» Task brief
Within the listing that follows, reproduce exactly the lines starting at the line with "Minimize the 3D view window" and ending at the line with "Open the Debug", inclusive, and only those. Pictures are dropped.

### Extracted information ###

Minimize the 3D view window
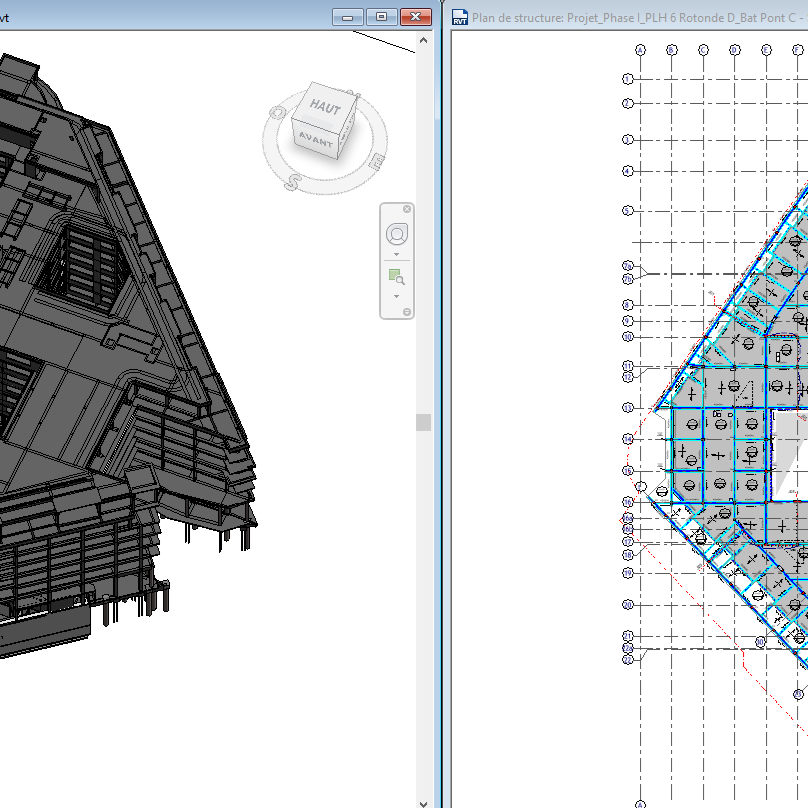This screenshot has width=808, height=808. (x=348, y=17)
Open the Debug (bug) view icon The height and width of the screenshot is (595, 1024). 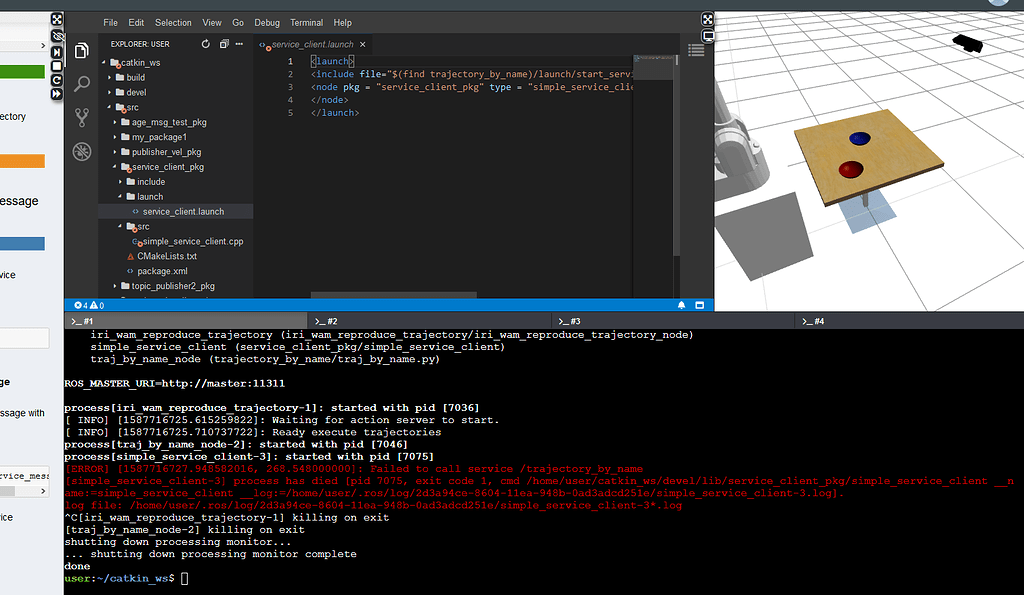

###
### Extracted information ###

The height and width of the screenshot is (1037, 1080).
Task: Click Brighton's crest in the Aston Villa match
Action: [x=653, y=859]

###
### Extracted information ###

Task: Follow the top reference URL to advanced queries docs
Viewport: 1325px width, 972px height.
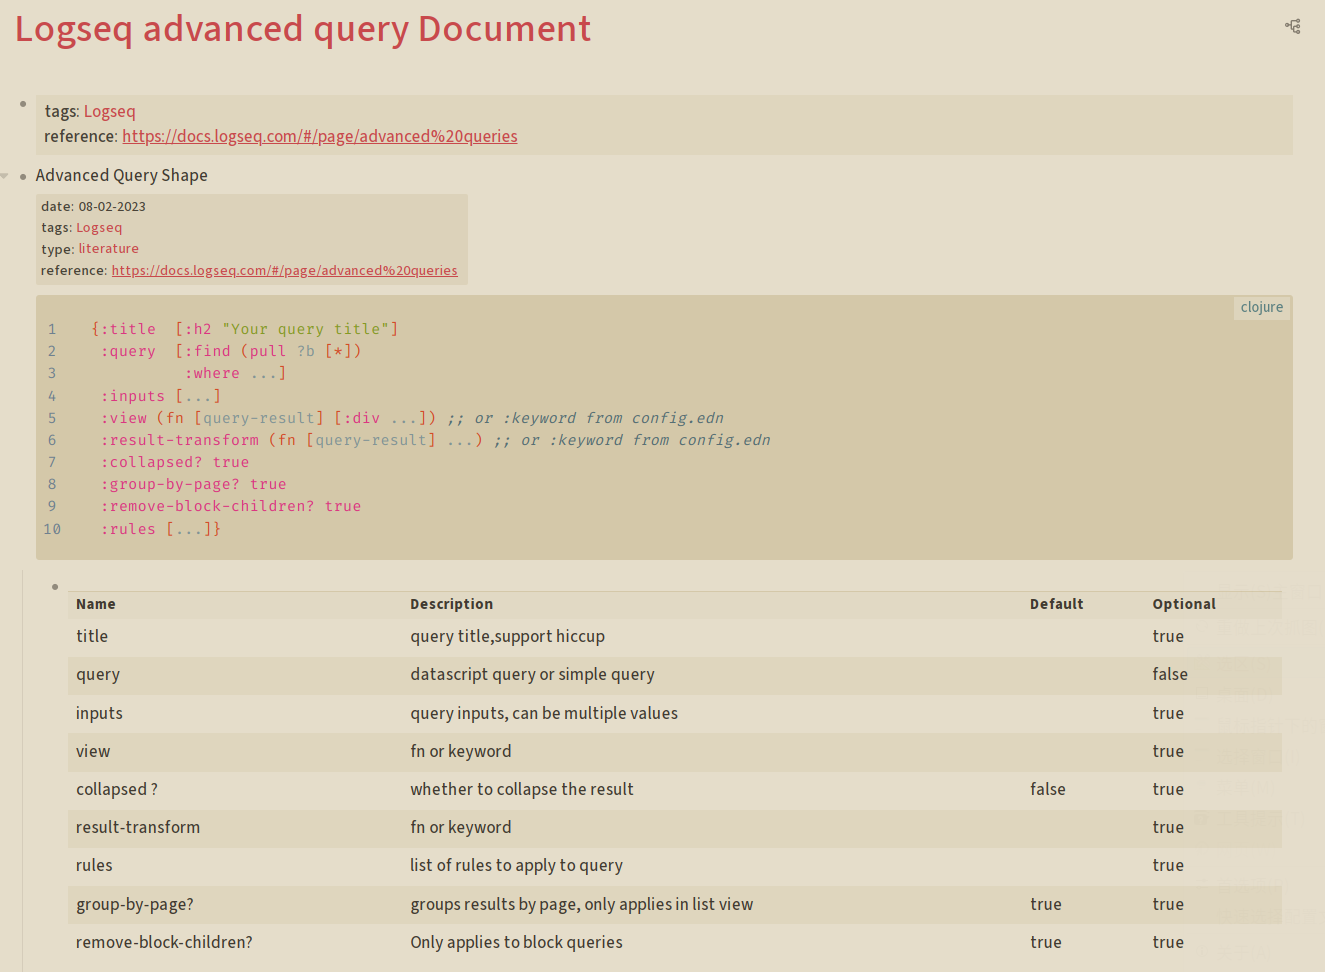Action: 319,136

###

» Answer to this problem
Minimize the 3D view window
This screenshot has width=808, height=808. (x=348, y=17)
Open the Debug (bug) view icon The height and width of the screenshot is (595, 1024). 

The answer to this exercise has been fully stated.